All the new Motability reforms - from tax hikes to mileage limits
Motorists will be hit by new taxes and mileage regulations from today as the Government raises the costs associated with having a car for disabled people.
The changes will come into force on Wednesday, with VAT now levied on advance payments for more expensive vehicles, a new 30,000-mile cap and steeper penalties for drivers who exceed that limit.
It comes as part of wider steps to slash rising costs, with luxury car models, such as BMWs and Audis, already having been removed from the scheme following pressure on the Government to offer only mainstream brands.
Ministers hope the new tax rules will save £1bn by 2030, with the reforms intended to ensure “fairness for the taxpayer”, according to Work and Pensions Secretary Pat McFadden.
But benefits claimants who say they rely on cars leased via the Motability Scheme for their independence have branded the charges a “direct attack” on disabled people.
The scheme leases vehicles to disabled people on some mobility benefits, including the highest level of personal independence payment (PIP). With rising numbers of people becoming eligible in recent years, it now supports more than 915,000 people, according to the Motability Foundation.
Here’s everything you need to know about all the changes.
From today, the Government is applying 20 per cent VAT to advance payments on new orders.
This is an optional upfront payment ranging from a few hundred pounds to several thousand that a Motability customer must pay if the vehicle they want costs more than can be covered by their mobility benefit alone.
It means the average advance payment of a vehicle will increase by around £400 over the three-year package, according to the Motability Foundation.
Some motorists previously told The i Paper that they are at risk of losing their car due to the “cruel” extra charges.
But ministers have confirmed that VAT will not be added to wheelchair accessible vehicles and there will still be a range of around 40 to 50 options with no requirement for an upfront payment.

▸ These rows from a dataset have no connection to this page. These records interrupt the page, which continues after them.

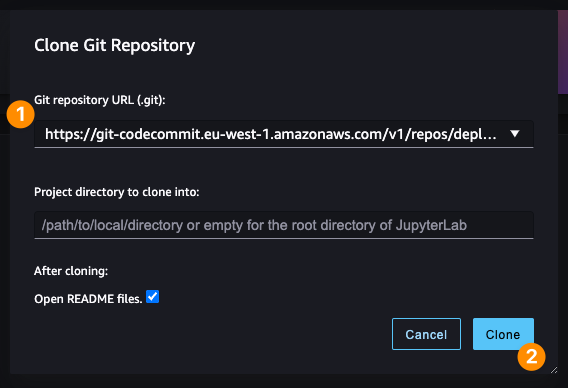The width and height of the screenshot is (568, 388).
Task: Dismiss dialog by clicking dark backdrop above it
Action: click(284, 5)
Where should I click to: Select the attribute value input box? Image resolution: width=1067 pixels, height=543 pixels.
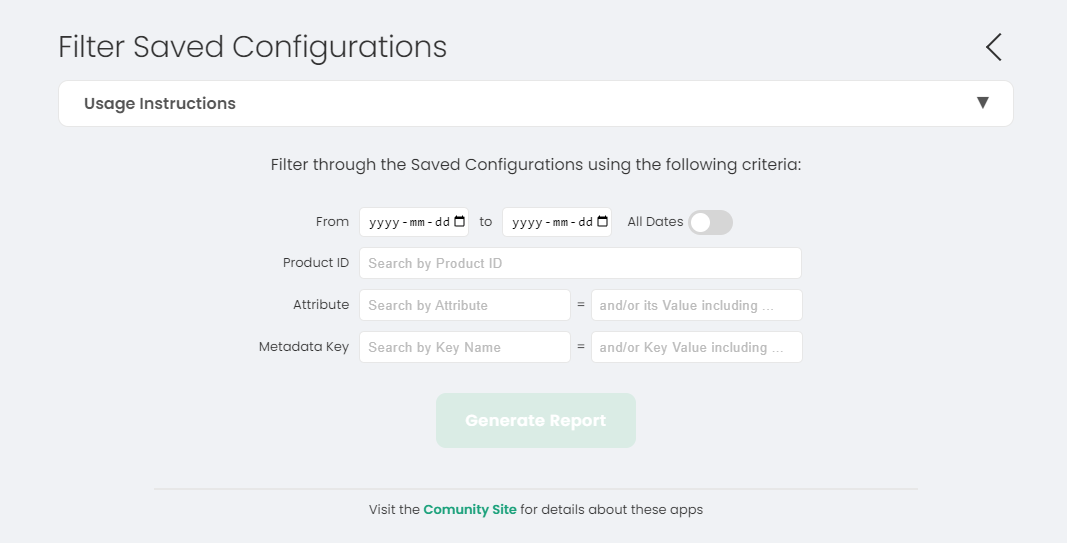pos(696,305)
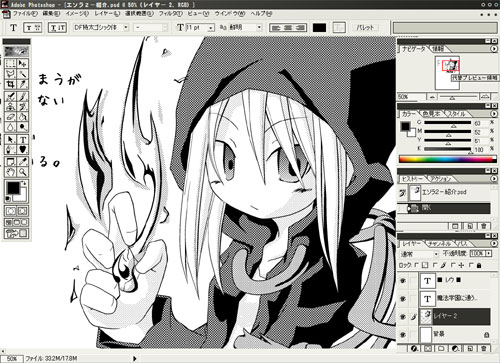500x363 pixels.
Task: Toggle the lock transparency checkbox
Action: [417, 265]
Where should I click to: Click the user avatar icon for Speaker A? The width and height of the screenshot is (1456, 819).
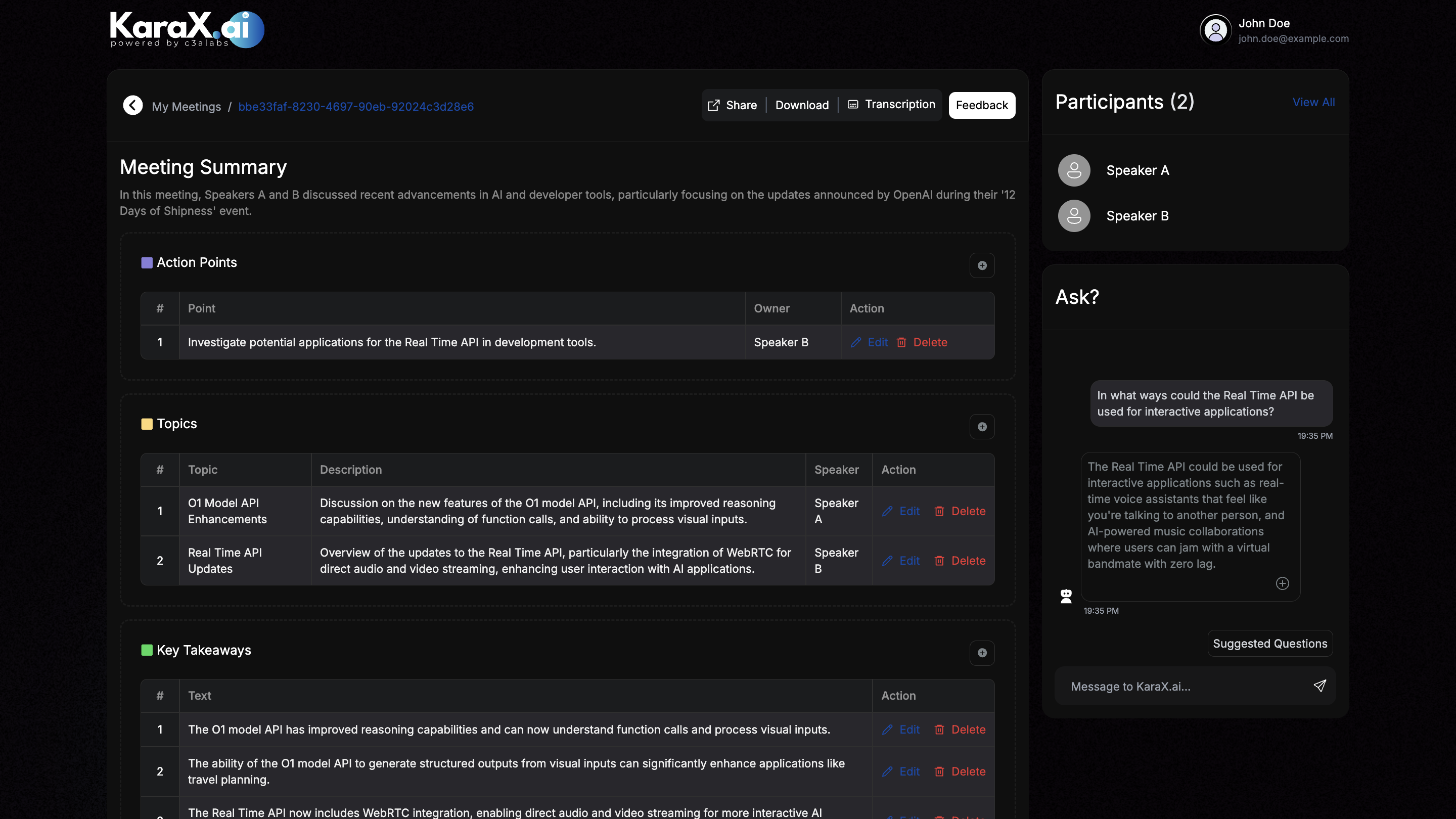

Most new Motability Scheme leases will also include Insurance Premium Tax (IPT) at the standard rate of 12 per cent.
This will apply to the comprehensive insurance package included with most new Motability vehicle leases.
Like with VAT, vehicles designed for wheelchair users will be exempt from the changes and remain IPT-free.

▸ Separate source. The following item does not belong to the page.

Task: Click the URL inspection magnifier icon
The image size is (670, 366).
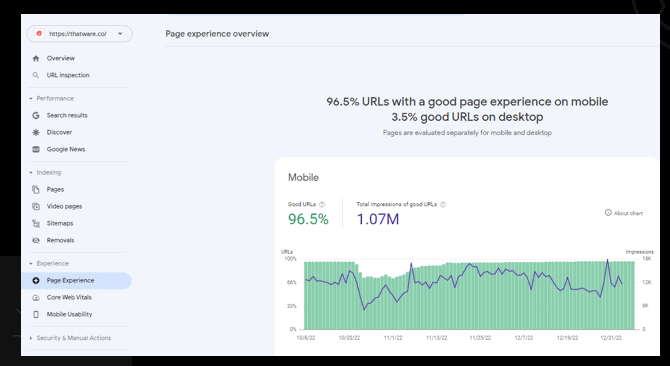Action: click(x=36, y=75)
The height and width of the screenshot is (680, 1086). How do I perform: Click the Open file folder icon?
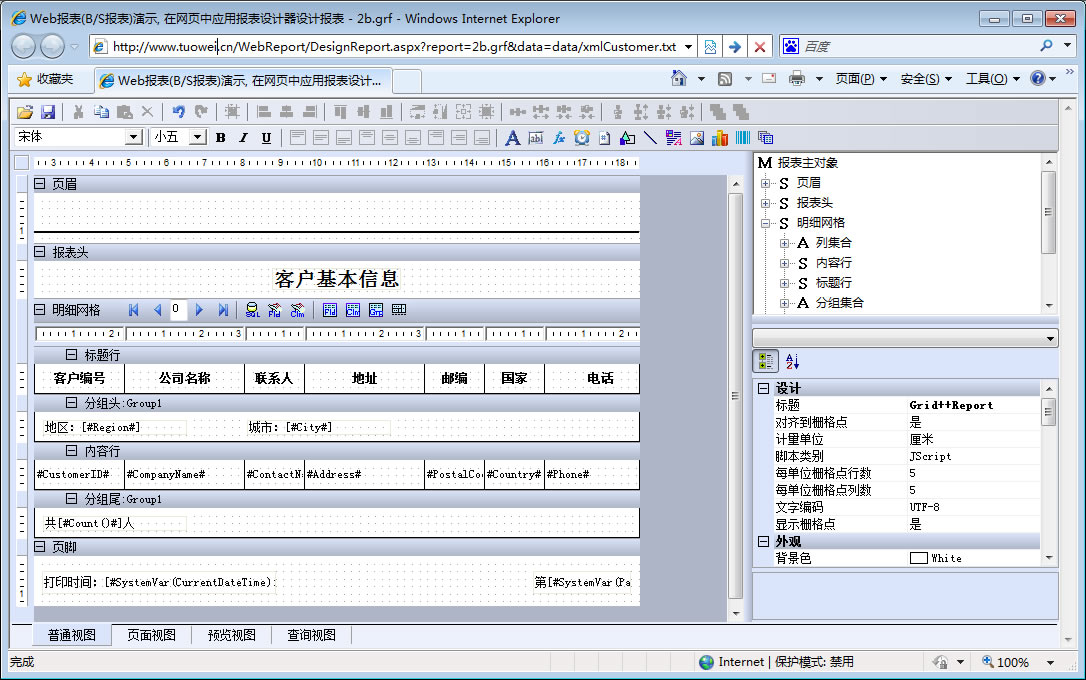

As well as higher costs for some motorists, new Motability leases will be subject to a 30,000-mile cap over three years, with steeper penalties for drivers who exceed the limit.
The mileage allowance for new orders has been slashed in half from an average of 20,000 miles a year – or 60,000 miles over three years – to an average of just 10,000 miles a year, or 30,000 over three years.

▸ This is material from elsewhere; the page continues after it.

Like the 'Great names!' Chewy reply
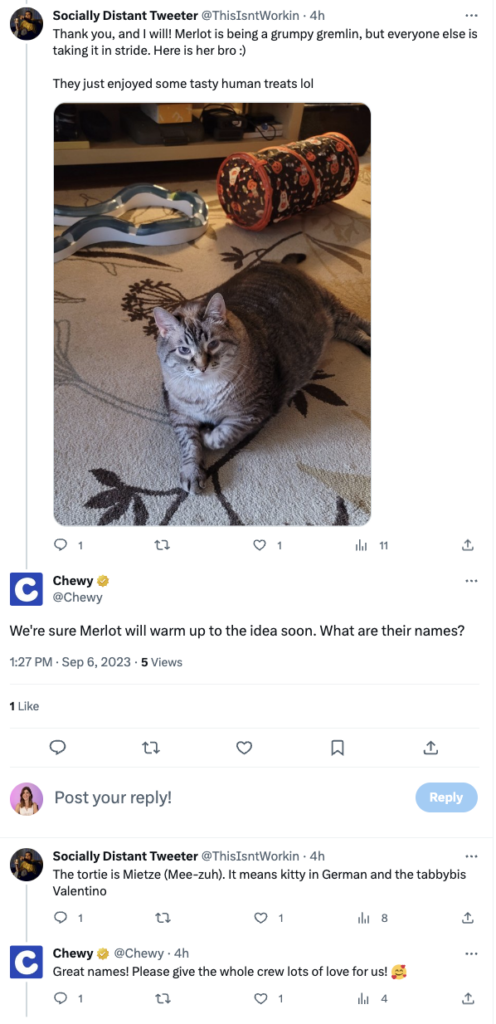 click(260, 999)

The new mileage allowance for a wheelchair accessible vehicle will be 50,000 miles over a five-year lease.
Excess mileage charges have also increased, rising from 5p to 25p per mile – now including standard rate VAT.
The increase will be to 21p a mile if your lease is eligible for VAT exemptions, such as a wheelchair accessible vehicle.
Motability users will no longer benefit from unlimited tyre replacements under new restrictions.
Customers can still get replacements as long as they are “within fair use”, but those with a new three-year lease can only yet six tyres, or up to four for damage.
Those with a five-year lease can get 10 tyres, or up to six for damage.